In Geneva it was 1:06 Tuesday afternoon when the world's largest atom smasher-the Large Hadron Collider-set a new record for the highest-energy man-made particle collisions. Here's how: Proton beams sent round the 17-mile circular tunnel-a cryogenic track at the French-Swiss border that is reportedly the coldest place in the universe and about 325 feet underground-reached significant, record-­setting velocity. Physicists using giant magnets manipulated the beams into each other's path. When they collided, the force created particle explosions that released 7 teraelectron volts, or TeVs-three times the energy of any previous record.

One science writer compared the undertaking to "firing needles across the Atlantic and getting them to collide halfway." Physicists from around the world crowded the control rooms at the European Organization for Nuclear Research (known as CERN) to watch as computer-linked detectors mapped the beams and tracked the collisions. Then they broke into applause and passed champagne.

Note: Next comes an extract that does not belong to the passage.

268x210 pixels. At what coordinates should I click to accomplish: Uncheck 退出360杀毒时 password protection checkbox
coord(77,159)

"This is a real event, this is not a simulation!" enthused spokesman Guido Tonelli as on the monitors behind him squiggly yellow lines of the collisions began fanning out like Fourth of July fireworks.

Most of this is too wonderful for me. I expect exciting things to come, if not to me then to my children and grandchildren, from what is widely proclaimed a new era in the study of physics. Yet it was notable how few experts could hint for me at some practical application. What can this news mean?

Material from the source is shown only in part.